Collected data entries
--*--

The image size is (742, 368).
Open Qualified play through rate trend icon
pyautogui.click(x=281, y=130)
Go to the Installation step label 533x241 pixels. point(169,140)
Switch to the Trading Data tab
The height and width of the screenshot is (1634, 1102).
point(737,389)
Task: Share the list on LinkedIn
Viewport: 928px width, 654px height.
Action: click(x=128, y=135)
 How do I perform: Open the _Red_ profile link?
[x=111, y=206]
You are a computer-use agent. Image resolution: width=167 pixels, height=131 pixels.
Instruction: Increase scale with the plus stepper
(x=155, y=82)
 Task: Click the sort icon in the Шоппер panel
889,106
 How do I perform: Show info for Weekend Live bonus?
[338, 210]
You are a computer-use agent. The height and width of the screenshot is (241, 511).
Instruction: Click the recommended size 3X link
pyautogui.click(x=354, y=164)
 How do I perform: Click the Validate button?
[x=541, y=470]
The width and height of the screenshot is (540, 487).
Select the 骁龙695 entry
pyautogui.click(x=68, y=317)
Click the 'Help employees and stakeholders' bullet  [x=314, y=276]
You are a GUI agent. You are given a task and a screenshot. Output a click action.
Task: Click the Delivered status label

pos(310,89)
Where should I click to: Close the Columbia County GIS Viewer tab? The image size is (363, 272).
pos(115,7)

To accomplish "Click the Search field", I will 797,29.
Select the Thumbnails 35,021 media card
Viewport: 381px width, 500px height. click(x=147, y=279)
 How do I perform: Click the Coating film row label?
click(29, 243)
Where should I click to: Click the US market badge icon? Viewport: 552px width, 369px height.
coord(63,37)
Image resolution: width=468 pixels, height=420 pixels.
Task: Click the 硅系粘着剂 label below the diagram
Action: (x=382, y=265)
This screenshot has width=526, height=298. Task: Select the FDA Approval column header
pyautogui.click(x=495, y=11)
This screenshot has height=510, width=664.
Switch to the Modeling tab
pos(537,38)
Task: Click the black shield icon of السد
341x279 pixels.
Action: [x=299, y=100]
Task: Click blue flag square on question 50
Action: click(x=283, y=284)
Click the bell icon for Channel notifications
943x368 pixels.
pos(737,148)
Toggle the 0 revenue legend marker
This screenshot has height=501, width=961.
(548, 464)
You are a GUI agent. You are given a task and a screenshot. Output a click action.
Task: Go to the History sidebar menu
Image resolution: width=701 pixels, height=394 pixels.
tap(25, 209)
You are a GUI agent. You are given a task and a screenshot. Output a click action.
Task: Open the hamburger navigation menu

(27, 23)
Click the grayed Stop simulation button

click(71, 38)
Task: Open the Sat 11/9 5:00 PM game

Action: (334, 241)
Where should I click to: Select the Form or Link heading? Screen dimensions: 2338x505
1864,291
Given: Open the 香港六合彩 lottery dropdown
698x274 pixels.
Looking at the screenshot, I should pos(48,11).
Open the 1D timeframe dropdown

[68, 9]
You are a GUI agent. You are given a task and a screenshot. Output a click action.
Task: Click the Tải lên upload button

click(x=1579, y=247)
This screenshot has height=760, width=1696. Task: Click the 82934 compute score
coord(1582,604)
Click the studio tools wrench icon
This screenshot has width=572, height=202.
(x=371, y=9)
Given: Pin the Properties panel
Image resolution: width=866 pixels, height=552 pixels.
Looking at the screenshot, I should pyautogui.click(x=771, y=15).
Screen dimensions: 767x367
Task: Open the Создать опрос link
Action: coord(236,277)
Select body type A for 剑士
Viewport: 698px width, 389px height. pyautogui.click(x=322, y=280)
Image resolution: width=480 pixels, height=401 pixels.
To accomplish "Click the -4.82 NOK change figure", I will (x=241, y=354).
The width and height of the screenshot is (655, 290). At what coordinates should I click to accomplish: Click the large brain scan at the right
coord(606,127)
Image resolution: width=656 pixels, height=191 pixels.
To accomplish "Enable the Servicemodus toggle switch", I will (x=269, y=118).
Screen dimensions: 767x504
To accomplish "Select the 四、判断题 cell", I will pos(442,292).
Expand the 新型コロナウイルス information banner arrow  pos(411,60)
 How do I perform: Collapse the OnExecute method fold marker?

--*--

Write out the data again in full. Match it exactly.

- _Solution to this exercise_
The image size is (742, 368).
Open Qualified play through rate trend icon
pyautogui.click(x=281, y=130)
Go to the Installation step label 533x241 pixels. point(169,140)
Switch to the Trading Data tab
The height and width of the screenshot is (1634, 1102).
point(737,389)
Task: Share the list on LinkedIn
Viewport: 928px width, 654px height.
Action: click(x=128, y=135)
 How do I perform: Open the _Red_ profile link?
[x=111, y=206]
You are a computer-use agent. Image resolution: width=167 pixels, height=131 pixels.
Instruction: Increase scale with the plus stepper
(x=155, y=82)
 Task: Click the sort icon in the Шоппер panel
889,106
 How do I perform: Show info for Weekend Live bonus?
[338, 210]
You are a computer-use agent. The height and width of the screenshot is (241, 511).
Instruction: Click the recommended size 3X link
pyautogui.click(x=354, y=164)
 How do I perform: Click the Validate button?
[x=541, y=470]
The width and height of the screenshot is (540, 487).
Select the 骁龙695 entry
pyautogui.click(x=68, y=317)
Click the 'Help employees and stakeholders' bullet  [x=314, y=276]
You are a GUI agent. You are given a task and a screenshot. Output a click action.
Task: Click the Delivered status label

pos(310,89)
Where should I click to: Close the Columbia County GIS Viewer tab? The image size is (363, 272).
pos(115,7)

To accomplish "Click the Search field", I will 797,29.
Select the Thumbnails 35,021 media card
Viewport: 381px width, 500px height. click(x=147, y=279)
 How do I perform: Click the Coating film row label?
click(29, 243)
Where should I click to: Click the US market badge icon? Viewport: 552px width, 369px height.
coord(63,37)
Image resolution: width=468 pixels, height=420 pixels.
Task: Click the 硅系粘着剂 label below the diagram
Action: (x=382, y=265)
This screenshot has width=526, height=298. Task: Select the FDA Approval column header
pyautogui.click(x=495, y=11)
This screenshot has height=510, width=664.
Switch to the Modeling tab
pos(537,38)
Task: Click the black shield icon of السد
341x279 pixels.
Action: [x=299, y=100]
Task: Click blue flag square on question 50
Action: click(x=283, y=284)
Click the bell icon for Channel notifications
943x368 pixels.
pos(737,148)
Toggle the 0 revenue legend marker
This screenshot has height=501, width=961.
(548, 464)
You are a GUI agent. You are given a task and a screenshot. Output a click action.
Task: Go to the History sidebar menu
Image resolution: width=701 pixels, height=394 pixels.
tap(25, 209)
You are a GUI agent. You are given a task and a screenshot. Output a click action.
Task: Open the hamburger navigation menu

(27, 23)
Click the grayed Stop simulation button

click(71, 38)
Task: Open the Sat 11/9 5:00 PM game

Action: (334, 241)
Where should I click to: Select the Form or Link heading? Screen dimensions: 2338x505
1864,291
Given: Open the 香港六合彩 lottery dropdown
698x274 pixels.
Looking at the screenshot, I should pos(48,11).
Open the 1D timeframe dropdown

[68, 9]
You are a GUI agent. You are given a task and a screenshot. Output a click action.
Task: Click the Tải lên upload button

click(x=1579, y=247)
This screenshot has height=760, width=1696. Task: Click the 82934 compute score
coord(1582,604)
Click the studio tools wrench icon
This screenshot has width=572, height=202.
(x=371, y=9)
Given: Pin the Properties panel
Image resolution: width=866 pixels, height=552 pixels.
Looking at the screenshot, I should pyautogui.click(x=771, y=15).
Screen dimensions: 767x367
Task: Open the Создать опрос link
Action: coord(236,277)
Select body type A for 剑士
Viewport: 698px width, 389px height. pyautogui.click(x=322, y=280)
Image resolution: width=480 pixels, height=401 pixels.
To accomplish "Click the -4.82 NOK change figure", I will (x=241, y=354).
The width and height of the screenshot is (655, 290). At what coordinates should I click to accomplish: Click the large brain scan at the right
coord(606,127)
Image resolution: width=656 pixels, height=191 pixels.
To accomplish "Enable the Servicemodus toggle switch", I will (x=269, y=118).
Screen dimensions: 767x504
To accomplish "Select the 四、判断题 cell", I will pos(442,292).
Expand the 新型コロナウイルス information banner arrow  pos(411,60)
 How do I perform: Collapse the OnExecute method fold marker?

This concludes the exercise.